**Problem details**
Reproduce the following lines word for word, leaving out the pictures.

Start of Dataset extract

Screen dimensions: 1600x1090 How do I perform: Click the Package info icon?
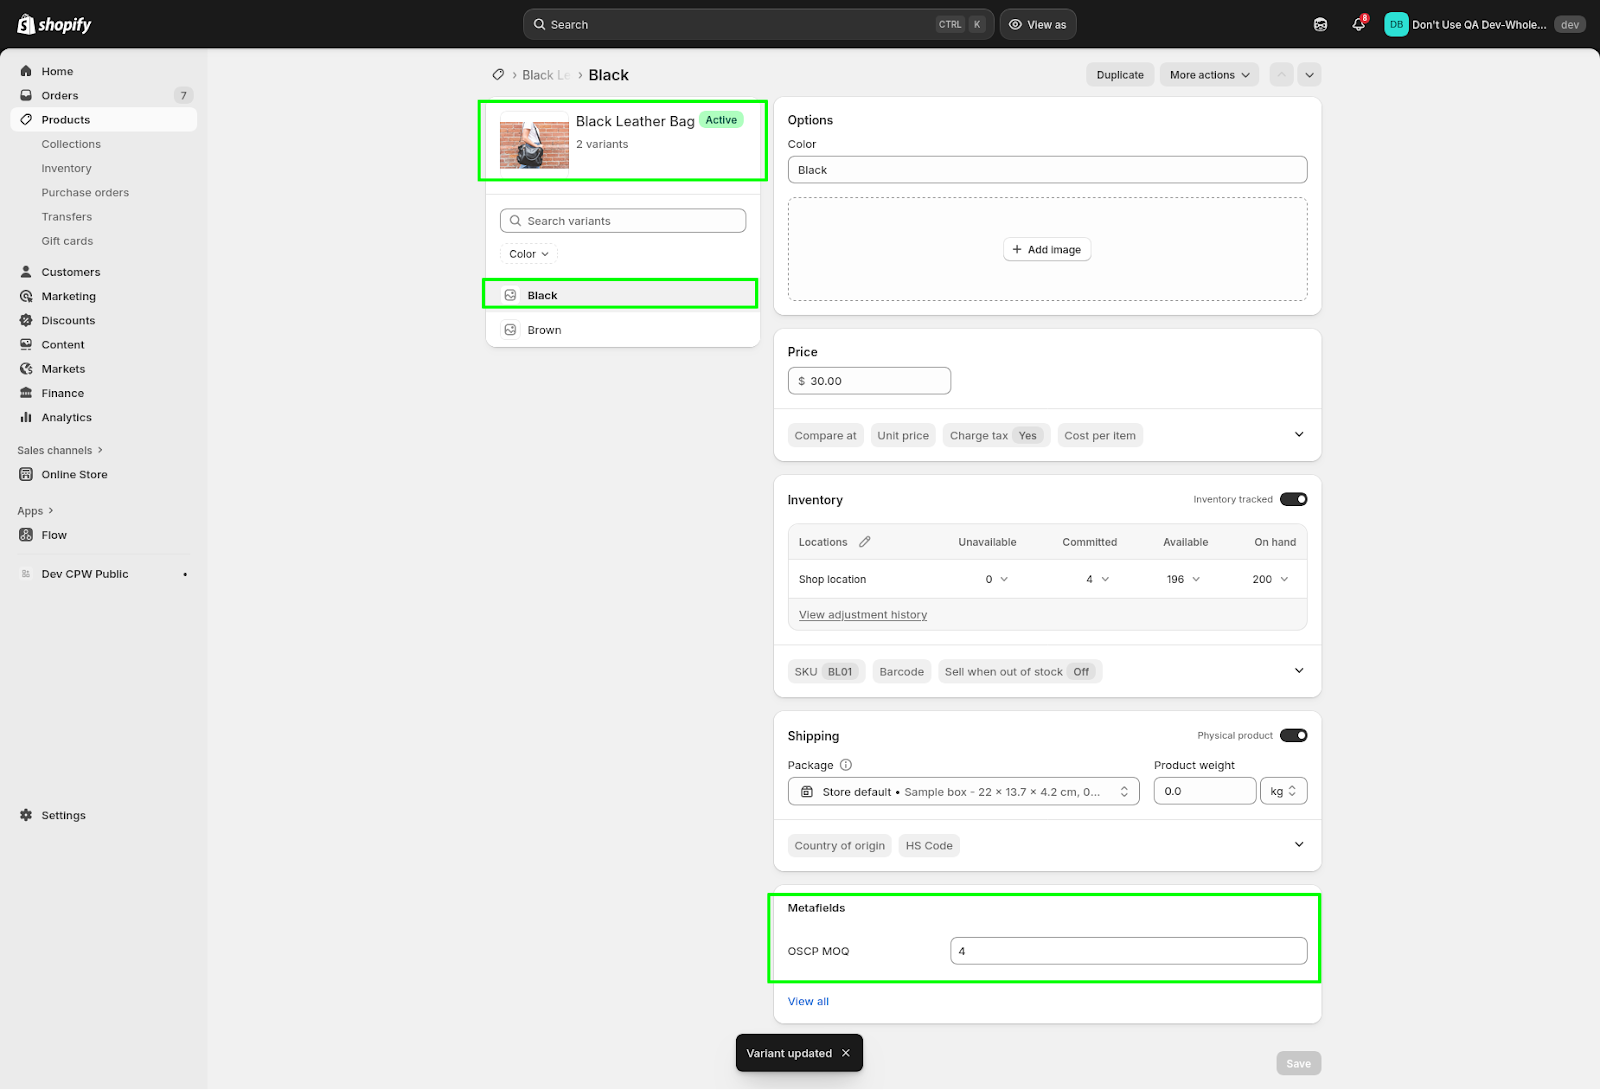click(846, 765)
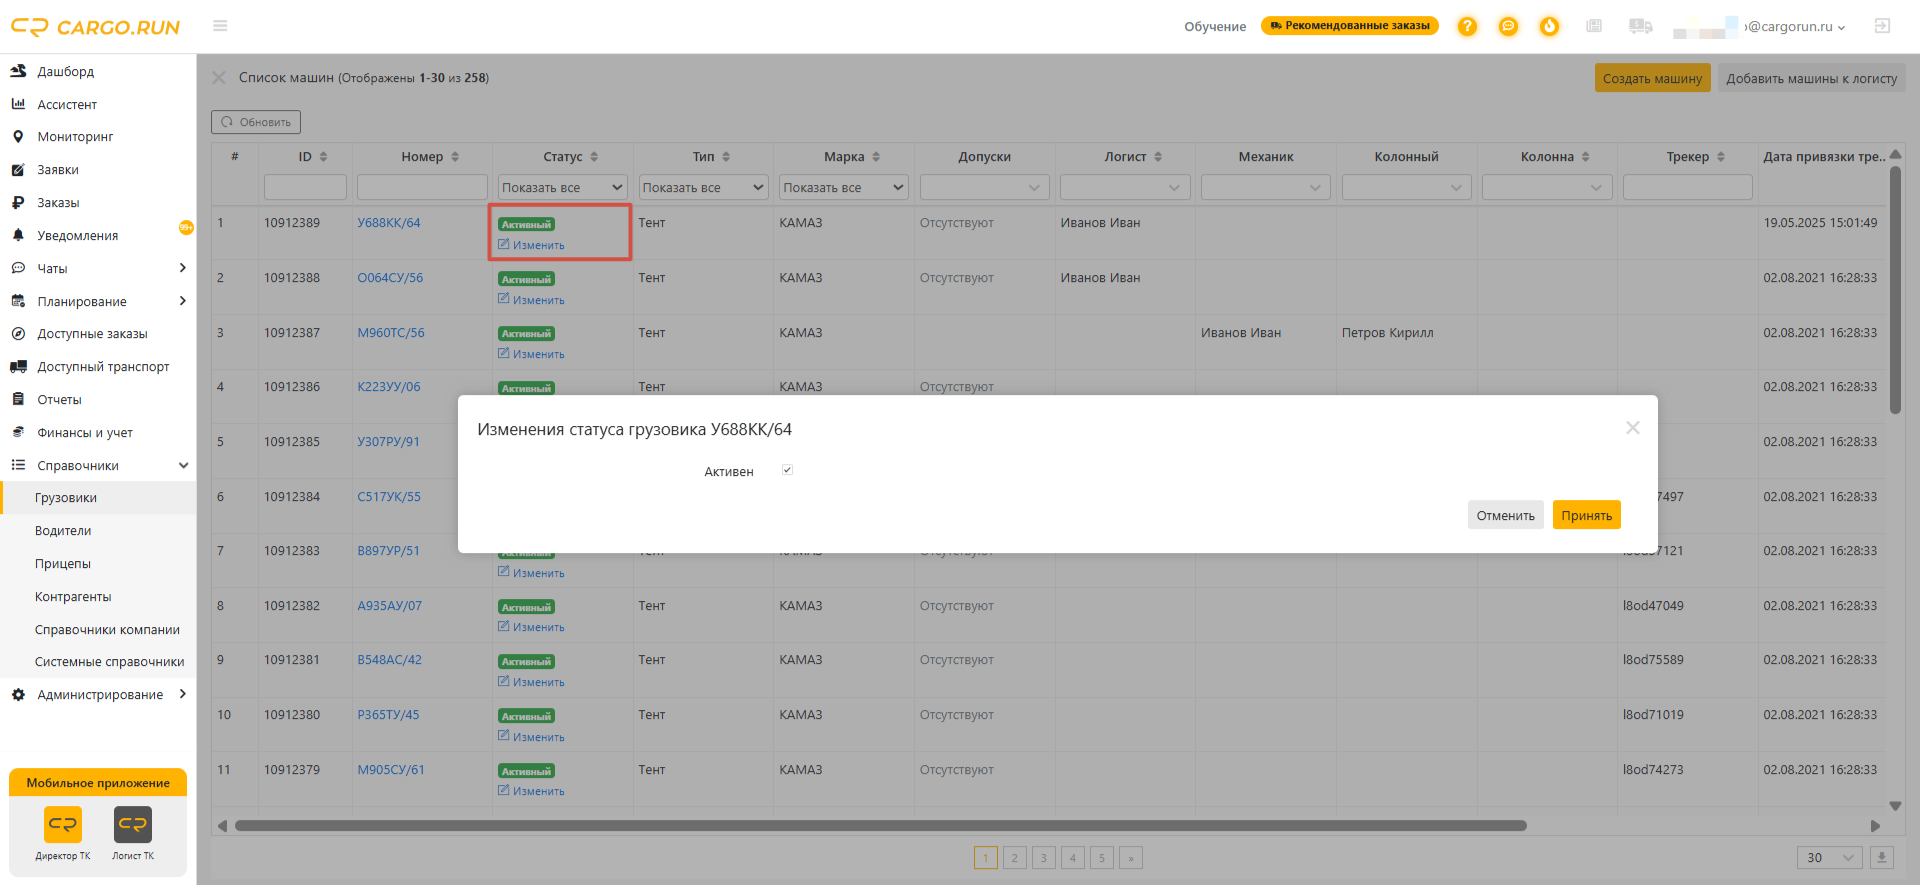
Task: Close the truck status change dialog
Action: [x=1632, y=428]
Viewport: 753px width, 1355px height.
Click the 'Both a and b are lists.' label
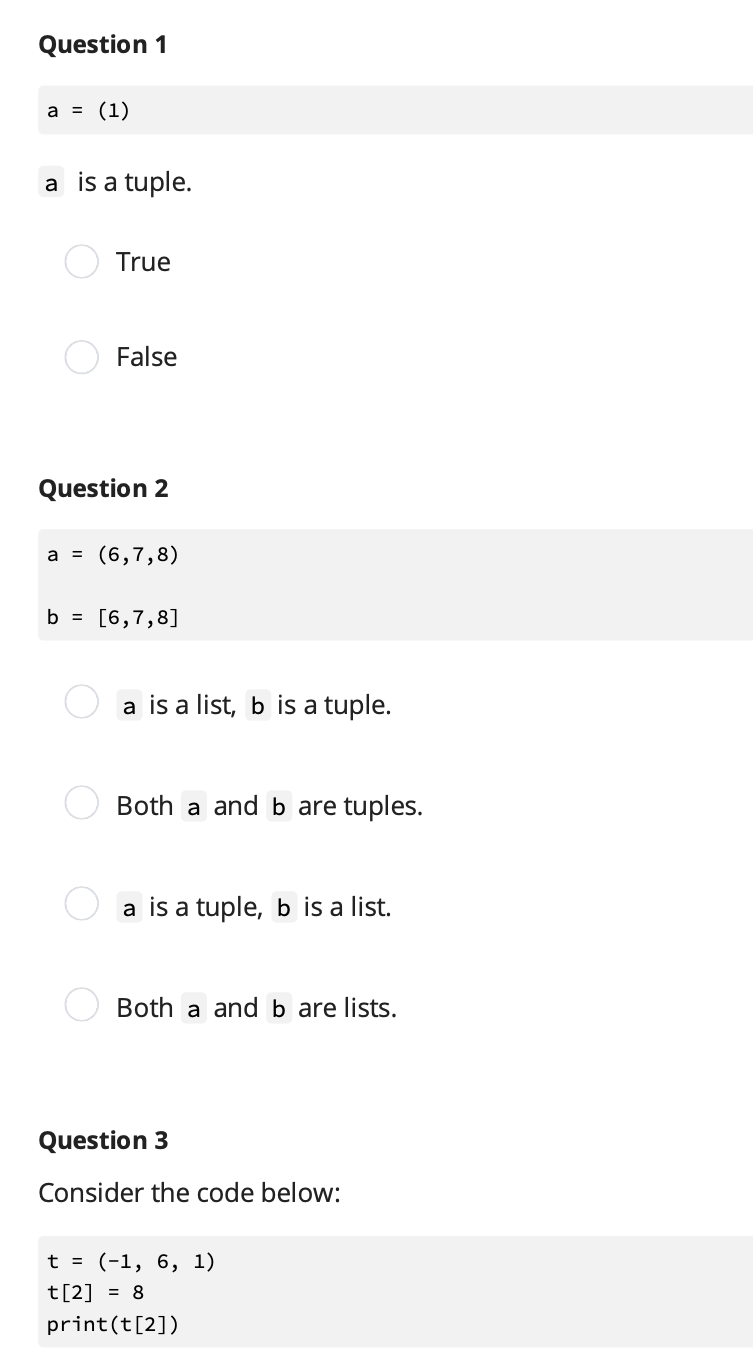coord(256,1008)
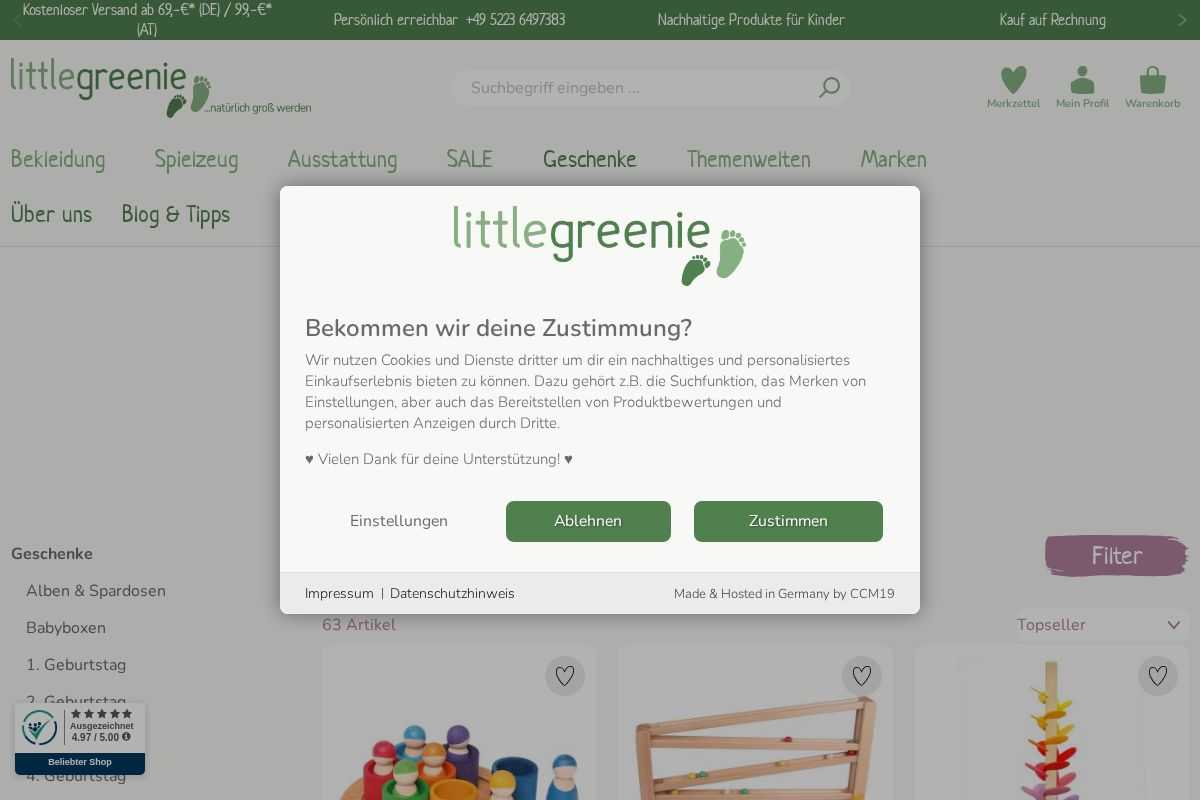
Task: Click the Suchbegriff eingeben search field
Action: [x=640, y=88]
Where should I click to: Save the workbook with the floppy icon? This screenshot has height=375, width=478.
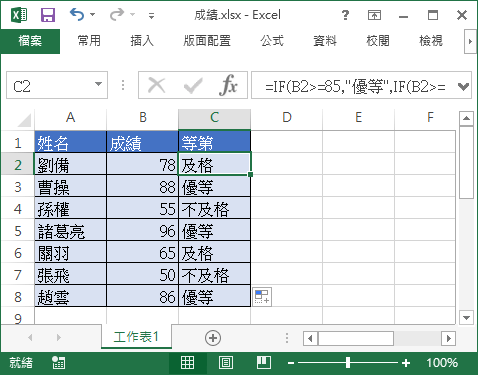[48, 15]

End of Dataset extract

**Full output**
Screen dimensions: 1600x1090 How do I perform: Click the Package info icon?
click(846, 765)
Task: Close the truck status change dialog
Action: [x=1632, y=428]
Viewport: 753px width, 1355px height.
Click the 'Both a and b are lists.' label
coord(256,1008)
Task: Click the Suchbegriff eingeben search field
Action: [x=640, y=88]
Where should I click to: Save the workbook with the floppy icon? This screenshot has height=375, width=478.
[48, 15]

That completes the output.